Man, reaching way back in history here, but this reminds me of why I stopped contributing to Mozilla decades ago. My contribution was the link toolbar, that was supposed to give a UI representation of the canonical link elements like next and prev and whatnot. At the last minute before a major release some jerkhole of a product manager at AOL cut my feature from the release. It's incredible the way such pretty bureaucrats have shaped web browsers over the years.
Good user-facing software tends to have a coherent vision, and that involves getting features cut that people put a lot of time and effort into; even though those features have value, it's possible they don't have value in the product under development.
I don't really have enough context to say whether that was the case here.
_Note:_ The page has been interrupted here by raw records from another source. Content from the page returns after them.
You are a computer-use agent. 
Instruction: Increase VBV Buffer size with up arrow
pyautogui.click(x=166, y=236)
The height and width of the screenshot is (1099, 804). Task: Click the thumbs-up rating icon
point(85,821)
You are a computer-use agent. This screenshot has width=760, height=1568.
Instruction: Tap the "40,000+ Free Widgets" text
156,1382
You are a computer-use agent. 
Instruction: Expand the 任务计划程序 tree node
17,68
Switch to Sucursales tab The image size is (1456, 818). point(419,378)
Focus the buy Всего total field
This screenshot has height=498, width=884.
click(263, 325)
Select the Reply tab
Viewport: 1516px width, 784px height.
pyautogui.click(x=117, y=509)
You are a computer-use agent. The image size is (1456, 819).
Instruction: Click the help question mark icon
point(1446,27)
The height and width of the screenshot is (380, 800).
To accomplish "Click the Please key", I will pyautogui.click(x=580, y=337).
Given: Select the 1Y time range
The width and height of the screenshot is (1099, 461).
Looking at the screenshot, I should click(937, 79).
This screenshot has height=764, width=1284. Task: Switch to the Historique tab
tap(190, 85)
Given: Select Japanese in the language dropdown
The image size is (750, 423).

Mostly I'm raising the comment to note that this is an issue in commercial software too, but the sting is immediately moderated by "At least you got paid." It's a lot easier to see one's work fail to be reflected in the finished product when you can dry your tears with the bills in your money-pile (and I don't know how open source competes in things as cut-throat and taste-opinionated as UI when that continues to be true without solving the problem by injecting money into the process, which carries its own risks).
iIRC, all of the proposed workarounds involved updating the sites using XSLT, which may not always be particularly easy, or even something publishers will realize they need to do.
For RSS/Atom feeds presented as links in a site (for convenience to users), developers can always offer a simple preview for the feed output using: https://feedreader.xyz/
Isn't this kind of an argument for dropping it? Yeah it would be great if it was in use but even the people who are clicking and providing RSS feeds don't seem to care that much.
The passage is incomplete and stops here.